Monthly Archives: July 2012

The standards process

A quote from Tim Bray:

Standards-making is a boring, bureaucratic, unpleasant process, infested by difficult people and psychopathic institutions. Some “standards” turn out to be useful; most are ignored; some are actively harmful. And looking at which organization the standard came from turns out to not be very useful in predicting what’s going to happen.

That’s the process I know – it’s a good summary. And he’s not talking about the same standards bodies I work with – but people are the same everywhere.

PBS Codes in CDA Documents: codeSystemVersion

Many of the CDA documents that will be part of the overall Australian National Electronic Health Record eco-system include medication information (including dispensing information in some cases). Many of the source systems use PBS codes to represent the medications.

For my non-Australian readers, PBS codes are the billing codes for medications used by the national prescribing funding system here in Australia. You can download the definitions here:

When represented in a CDA document, a PBS code looks like this:

<code code=”1471K” codeSystem=”″ codeSystemVersion=”??” displayName=”…”/>

What to put for codeSystemVersion? The answer is, the date of release (as published at the downloads), in the format YYYYMMDD. As of the today, the release is 1st July 2012, so the codeSystemVersion for this is 20120701. However there’s no need to put the codeSystemVersion in the CDA document – in the long run, it only complicates matters, and the few use cases that it does support are very advanced ones which are beyond current practice here in Australia.
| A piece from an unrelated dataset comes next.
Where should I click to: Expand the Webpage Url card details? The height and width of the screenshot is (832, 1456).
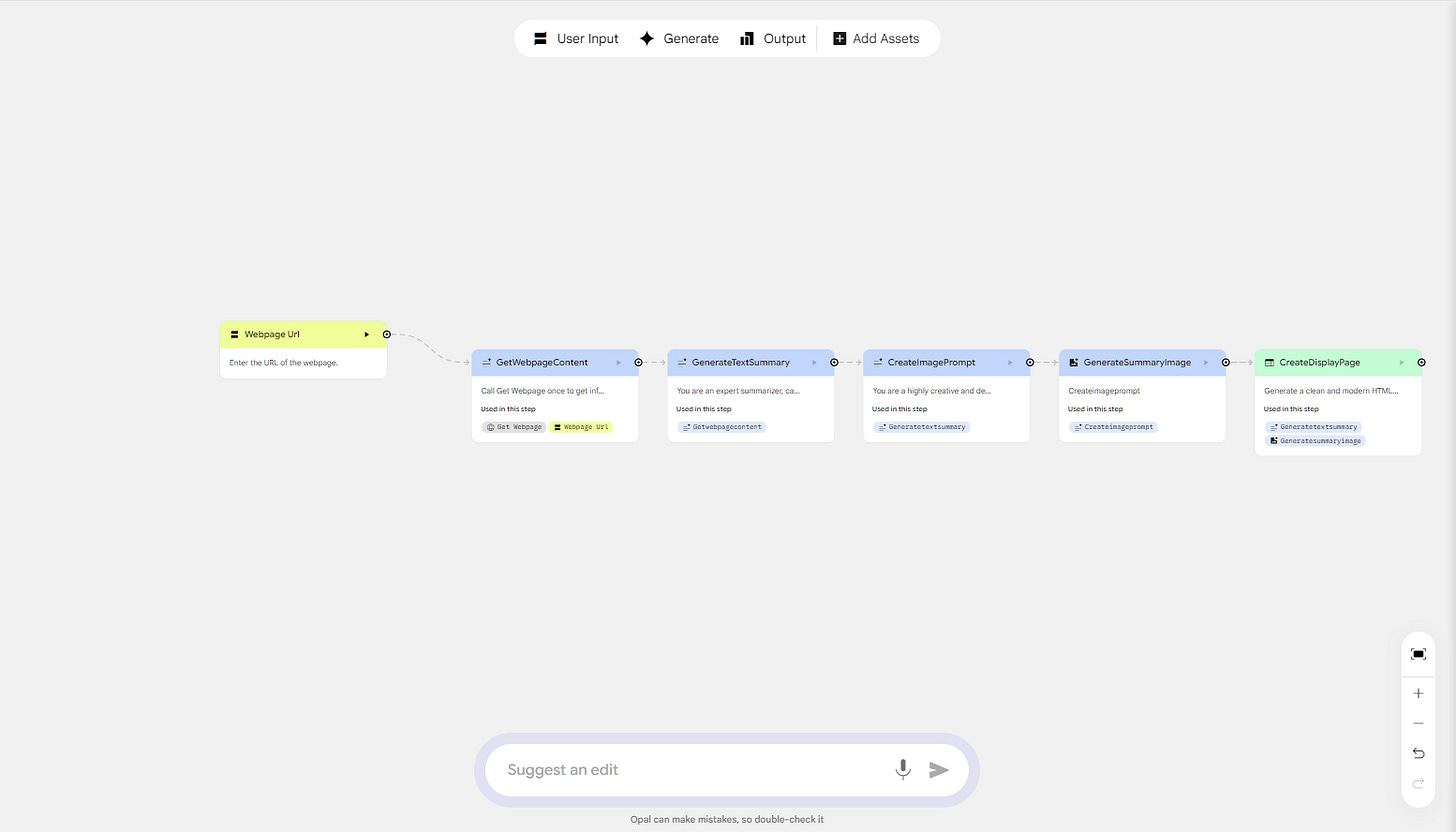pyautogui.click(x=366, y=334)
PBS Code Version Management

Several implementers have raised the prospect of PBS re-using old codes. If this were to happen, ongoing use of PBS codes in CDA documents would be unsafe, and there would be no real practical work around that would make them safe. Indeed, PBS has re-used old codes (from before 1987) in the past as a temporary workaround for running out of code space. However the PBS team have advised me that this is no longer acceptable practice, and that when they next run out of codes – estimated to be in Dec 2012/Jan 2013 – then they’ll start using longer codes.

Conclusion: there isn’t going to be any re-use of old PBS codes any more.


Identifiers in CDA Documents- Reporting Tool

This post is prompted by the intersection of two issues:

  • Conclusions from quality checking CDA documents in the Australian National EHR Program
  • A series of questions I took privately about how identifiers work in Consolidated CDA

This post explains how identifiers are supposed to work in a CDA document, and introduces a reporting tool to help implementers assess the quality of identifier usage in a CDA document.

@ID attribute

The first kind of identifier in a CDA document is the “ID” attribute that can appear in the following places:

  • Section
  • ObservationMedia
  • RegionOfInterest

These are added so they can be a target of a linkHtml or renderMultiMedia – i.e. the narrative element <linkHtml ref=”#a1″> points to the section <section ID=”a1″>. Note that the attribute is defined as an xml:id, and values of xml:id must be unique within the XML document that contains them – using this makes it difficult to combine single CDA documents into groups in a single XML content (i.e. atom feed, for instance) – and impossible if they are signed.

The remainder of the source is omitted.